The essays have been grouped under four heads: historiography and method; early social formations (up to the ‘Early Iron Age'); social transformations (tracing the transition from the ancient to early medieval); and the new social formation (into which the ancient agro-pastoral social transformation had dissolved itself).

Marxist method

Given that the Marxian thinkers and practitioners in India are under attack all round, it is courageous of Gurukkul to have reiterated his strong conviction in the validity of Marxist methodology of studying the dynamics of Indian society through the millennia. His introductory chapter, “Conceptual Preliminaries” sets the tone and tenor by underlining the central thesis of social formation. It successfully demolishes the myth of homogenised uni-dimensional notion of the definitional parameters of ‘social formation' not only through Marx's own formulations but also by alluding to the more recent refinements of the theory of ‘mode of production' in the writings of such renowned structuralist-theorists and anthropologists of Marxian tradition as Althusser, Balibar, Godelier and Poulantzas.

There is a subtle semantic departure in the definition and framework of the concept of social formation adopted in these essays. Instead of being viewed as a combination of ‘modes of production', it is sought to be defined as an ensemble of a few unevenly evolved ‘forms of production' (emphasis added) interconnected to one another and structured by the dominance of one form that need not necessarily be superior to the rest in terms of technology and productivity. The defence offered is that, since the expression ‘mode of production' is widely used to mean a specific social totality of epochal identity almost on a par with ‘social formation', ‘forms of production' is found to be more appropriate and free of confusion.

Distinction

It is essential for a historian to bear in mind the distinction Marx draws between the universality of economic, political, and ideological practices, and the variety of determinate institutional forms, which can be located historically. It is heartening to see Gurukkal recalling D.D. Kosambi and seeing in him “a historian committed to anti-deterministic stance with ‘source first' approach.” Kosambi's contempt for the OMs (‘Official Marxists') and his deviations from the Marxian scheme of unilinear progression of historical changes in the context of India are well- known. No wonder his formulation “...no single mode prevailed uniformly over the whole country [India] at any one time...” is the most abiding influence in this anthology.

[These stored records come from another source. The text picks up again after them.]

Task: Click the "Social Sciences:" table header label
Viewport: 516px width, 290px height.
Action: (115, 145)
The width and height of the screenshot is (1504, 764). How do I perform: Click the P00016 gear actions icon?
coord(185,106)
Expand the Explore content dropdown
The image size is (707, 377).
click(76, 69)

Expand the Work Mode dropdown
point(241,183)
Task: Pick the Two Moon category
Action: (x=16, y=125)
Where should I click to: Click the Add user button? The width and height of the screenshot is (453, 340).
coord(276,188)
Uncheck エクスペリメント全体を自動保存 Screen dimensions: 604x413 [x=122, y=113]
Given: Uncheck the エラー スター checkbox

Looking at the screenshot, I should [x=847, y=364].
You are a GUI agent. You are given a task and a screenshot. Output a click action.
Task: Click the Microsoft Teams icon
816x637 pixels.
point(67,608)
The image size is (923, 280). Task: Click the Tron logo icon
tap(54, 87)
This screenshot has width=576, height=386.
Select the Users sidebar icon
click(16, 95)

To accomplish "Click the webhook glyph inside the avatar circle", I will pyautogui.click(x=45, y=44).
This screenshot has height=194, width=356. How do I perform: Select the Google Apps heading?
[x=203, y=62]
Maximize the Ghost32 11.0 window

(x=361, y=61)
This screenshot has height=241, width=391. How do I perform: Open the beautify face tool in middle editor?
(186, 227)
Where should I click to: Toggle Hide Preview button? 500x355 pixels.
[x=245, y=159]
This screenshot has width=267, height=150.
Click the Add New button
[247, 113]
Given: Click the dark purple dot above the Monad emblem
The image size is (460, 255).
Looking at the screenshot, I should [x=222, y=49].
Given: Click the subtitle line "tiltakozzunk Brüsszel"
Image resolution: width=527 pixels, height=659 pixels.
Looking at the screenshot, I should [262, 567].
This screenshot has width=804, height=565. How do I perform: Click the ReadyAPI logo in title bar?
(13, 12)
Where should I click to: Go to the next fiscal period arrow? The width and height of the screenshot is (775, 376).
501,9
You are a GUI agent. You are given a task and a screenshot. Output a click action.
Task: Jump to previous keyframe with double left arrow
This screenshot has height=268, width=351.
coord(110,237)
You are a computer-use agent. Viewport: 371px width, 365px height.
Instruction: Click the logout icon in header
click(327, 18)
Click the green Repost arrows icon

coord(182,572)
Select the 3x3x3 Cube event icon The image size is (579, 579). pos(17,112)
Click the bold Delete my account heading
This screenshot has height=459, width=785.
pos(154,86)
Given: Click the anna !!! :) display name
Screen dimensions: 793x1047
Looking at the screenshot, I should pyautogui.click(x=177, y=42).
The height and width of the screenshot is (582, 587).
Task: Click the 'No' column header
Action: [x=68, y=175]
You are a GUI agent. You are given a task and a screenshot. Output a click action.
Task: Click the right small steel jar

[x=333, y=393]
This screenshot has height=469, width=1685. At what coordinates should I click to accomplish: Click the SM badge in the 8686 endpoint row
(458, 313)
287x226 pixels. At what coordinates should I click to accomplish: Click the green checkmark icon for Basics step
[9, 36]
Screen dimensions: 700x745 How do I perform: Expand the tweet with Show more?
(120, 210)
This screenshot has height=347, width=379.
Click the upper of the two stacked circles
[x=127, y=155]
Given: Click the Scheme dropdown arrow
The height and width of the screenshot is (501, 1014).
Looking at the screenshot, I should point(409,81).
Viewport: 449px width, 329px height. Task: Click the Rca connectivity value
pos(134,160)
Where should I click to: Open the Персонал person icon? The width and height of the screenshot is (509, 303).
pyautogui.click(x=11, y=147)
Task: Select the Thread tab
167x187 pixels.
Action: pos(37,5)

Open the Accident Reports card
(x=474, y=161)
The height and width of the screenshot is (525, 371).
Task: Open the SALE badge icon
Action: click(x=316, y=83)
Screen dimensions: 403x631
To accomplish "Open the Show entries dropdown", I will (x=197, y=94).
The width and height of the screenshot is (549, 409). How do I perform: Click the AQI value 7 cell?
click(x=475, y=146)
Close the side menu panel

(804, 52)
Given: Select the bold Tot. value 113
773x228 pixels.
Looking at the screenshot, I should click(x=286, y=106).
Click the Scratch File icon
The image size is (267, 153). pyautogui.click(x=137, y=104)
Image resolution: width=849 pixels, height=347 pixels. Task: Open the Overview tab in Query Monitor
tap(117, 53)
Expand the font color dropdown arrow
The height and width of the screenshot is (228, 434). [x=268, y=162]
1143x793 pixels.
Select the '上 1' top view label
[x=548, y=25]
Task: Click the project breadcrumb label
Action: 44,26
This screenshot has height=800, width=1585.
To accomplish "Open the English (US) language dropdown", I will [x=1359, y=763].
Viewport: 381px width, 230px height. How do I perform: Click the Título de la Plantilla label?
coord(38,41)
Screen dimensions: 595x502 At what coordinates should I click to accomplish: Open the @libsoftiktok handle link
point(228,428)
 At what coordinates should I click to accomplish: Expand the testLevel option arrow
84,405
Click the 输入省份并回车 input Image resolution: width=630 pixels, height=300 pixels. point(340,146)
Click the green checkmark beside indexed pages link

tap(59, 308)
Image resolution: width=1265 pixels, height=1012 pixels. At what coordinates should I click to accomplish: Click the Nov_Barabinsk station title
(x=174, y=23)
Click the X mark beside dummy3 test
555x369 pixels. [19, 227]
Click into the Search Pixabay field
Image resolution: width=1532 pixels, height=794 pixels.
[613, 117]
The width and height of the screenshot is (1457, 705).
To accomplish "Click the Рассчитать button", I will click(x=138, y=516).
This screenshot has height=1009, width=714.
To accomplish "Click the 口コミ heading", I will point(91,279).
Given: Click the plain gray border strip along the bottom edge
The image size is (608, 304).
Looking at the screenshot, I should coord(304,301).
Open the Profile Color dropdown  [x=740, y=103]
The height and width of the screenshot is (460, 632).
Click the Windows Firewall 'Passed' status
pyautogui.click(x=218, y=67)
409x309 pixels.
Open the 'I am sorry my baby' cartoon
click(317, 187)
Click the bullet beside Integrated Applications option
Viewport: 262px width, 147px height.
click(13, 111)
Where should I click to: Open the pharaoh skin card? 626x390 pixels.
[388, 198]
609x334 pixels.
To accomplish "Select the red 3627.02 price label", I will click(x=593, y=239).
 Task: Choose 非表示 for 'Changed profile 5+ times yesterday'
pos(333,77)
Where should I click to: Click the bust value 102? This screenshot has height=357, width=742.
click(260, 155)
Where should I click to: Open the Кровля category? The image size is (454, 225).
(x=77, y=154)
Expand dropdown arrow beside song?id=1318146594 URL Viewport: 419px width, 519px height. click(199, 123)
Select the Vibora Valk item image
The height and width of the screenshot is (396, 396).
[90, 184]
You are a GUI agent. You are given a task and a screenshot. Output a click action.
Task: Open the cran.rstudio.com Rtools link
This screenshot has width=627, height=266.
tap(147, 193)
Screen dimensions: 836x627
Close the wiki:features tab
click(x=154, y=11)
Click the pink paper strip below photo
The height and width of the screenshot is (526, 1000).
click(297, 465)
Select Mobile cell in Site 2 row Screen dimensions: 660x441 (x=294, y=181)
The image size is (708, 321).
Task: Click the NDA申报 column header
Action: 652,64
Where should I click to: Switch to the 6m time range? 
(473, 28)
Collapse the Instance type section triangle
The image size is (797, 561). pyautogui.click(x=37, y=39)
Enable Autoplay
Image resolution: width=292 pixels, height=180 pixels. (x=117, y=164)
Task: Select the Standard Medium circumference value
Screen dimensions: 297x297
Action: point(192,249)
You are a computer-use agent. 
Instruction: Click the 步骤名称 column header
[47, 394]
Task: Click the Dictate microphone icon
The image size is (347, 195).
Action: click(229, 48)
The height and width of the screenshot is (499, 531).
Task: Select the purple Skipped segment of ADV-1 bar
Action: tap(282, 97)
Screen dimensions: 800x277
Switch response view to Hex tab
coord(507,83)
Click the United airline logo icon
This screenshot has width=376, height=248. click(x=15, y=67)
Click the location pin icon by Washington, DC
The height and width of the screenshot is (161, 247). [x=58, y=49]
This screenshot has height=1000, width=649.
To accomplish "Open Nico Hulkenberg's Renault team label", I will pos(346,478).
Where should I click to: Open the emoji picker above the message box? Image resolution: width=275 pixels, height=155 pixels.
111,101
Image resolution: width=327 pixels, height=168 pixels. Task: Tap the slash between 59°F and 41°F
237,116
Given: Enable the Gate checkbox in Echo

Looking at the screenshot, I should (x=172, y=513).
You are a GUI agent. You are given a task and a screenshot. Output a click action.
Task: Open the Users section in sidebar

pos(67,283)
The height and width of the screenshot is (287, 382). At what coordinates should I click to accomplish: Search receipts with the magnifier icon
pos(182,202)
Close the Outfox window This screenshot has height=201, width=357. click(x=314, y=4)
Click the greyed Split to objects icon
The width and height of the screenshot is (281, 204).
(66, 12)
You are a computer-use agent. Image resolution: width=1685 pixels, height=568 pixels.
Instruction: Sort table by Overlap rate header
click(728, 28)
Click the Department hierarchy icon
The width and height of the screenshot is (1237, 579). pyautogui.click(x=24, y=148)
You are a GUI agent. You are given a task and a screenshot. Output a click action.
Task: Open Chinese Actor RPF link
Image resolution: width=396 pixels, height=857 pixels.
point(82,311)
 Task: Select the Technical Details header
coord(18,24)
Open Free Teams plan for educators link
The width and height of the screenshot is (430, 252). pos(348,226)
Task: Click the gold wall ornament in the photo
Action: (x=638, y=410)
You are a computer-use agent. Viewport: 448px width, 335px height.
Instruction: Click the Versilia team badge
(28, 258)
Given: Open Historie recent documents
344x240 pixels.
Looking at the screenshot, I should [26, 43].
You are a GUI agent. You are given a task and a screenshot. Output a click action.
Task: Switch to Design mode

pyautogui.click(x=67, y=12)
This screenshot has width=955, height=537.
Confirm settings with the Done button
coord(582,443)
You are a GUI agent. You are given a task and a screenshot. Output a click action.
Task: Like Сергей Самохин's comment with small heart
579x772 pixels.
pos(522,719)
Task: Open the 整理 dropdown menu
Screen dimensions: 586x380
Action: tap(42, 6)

And yet, Gurukkal is not averse to speaking his mind fearlessly. To illustrate, he forcefully asserts: “in the absence of classical society in South Indian history, the direct application of the feudal model became difficult.” Recognising that the particularities of the ‘Indian feudal model' are not pan-Indian, he takes up the agrarian social formation in the Tamil south as a case study to bring out its distinctiveness. In the process, he goes on to critique the so-called ‘gradualists/evolutionists' (including his own peers M.G.S. Narayanan and Chamapakalakshmi — this anthology is dedicated to the latter). Accusing them of having ‘diffusionist assumptions', he argues that they simply critiqued Burton Stein's ‘Segmentary State Model' (put forward as an alternative to the ‘feudal' paradigm) to defend the feudal model without providing any alternative theoretical framework to suit the specificities of the region concerned (Tamilakam). Such formulations demonstrate Gurukkal's grounding in Marxian theory and firm grasp over empirical evidences.

Major changes

The major changes that the social formation underwent over time are presented in detail. For instance, the transition from kin-labour to non-kin labour; from thrust hoe to plough; from millet to paddy; from clans to hereditary occupation groups and caste; from chiefdom to monarchy; and from heterodox ideology to Brahmanism. In the process, illustrations have been drawn from the experiences of the Tamil macro region as well as of the Kerala micro region. There is a specialised study of the technology of irrigation and institutions of water management, particularly the cascaded reservoir system, and the community practice of prioritised distribution. This book fills a significant gap in the study of social formations in early south India.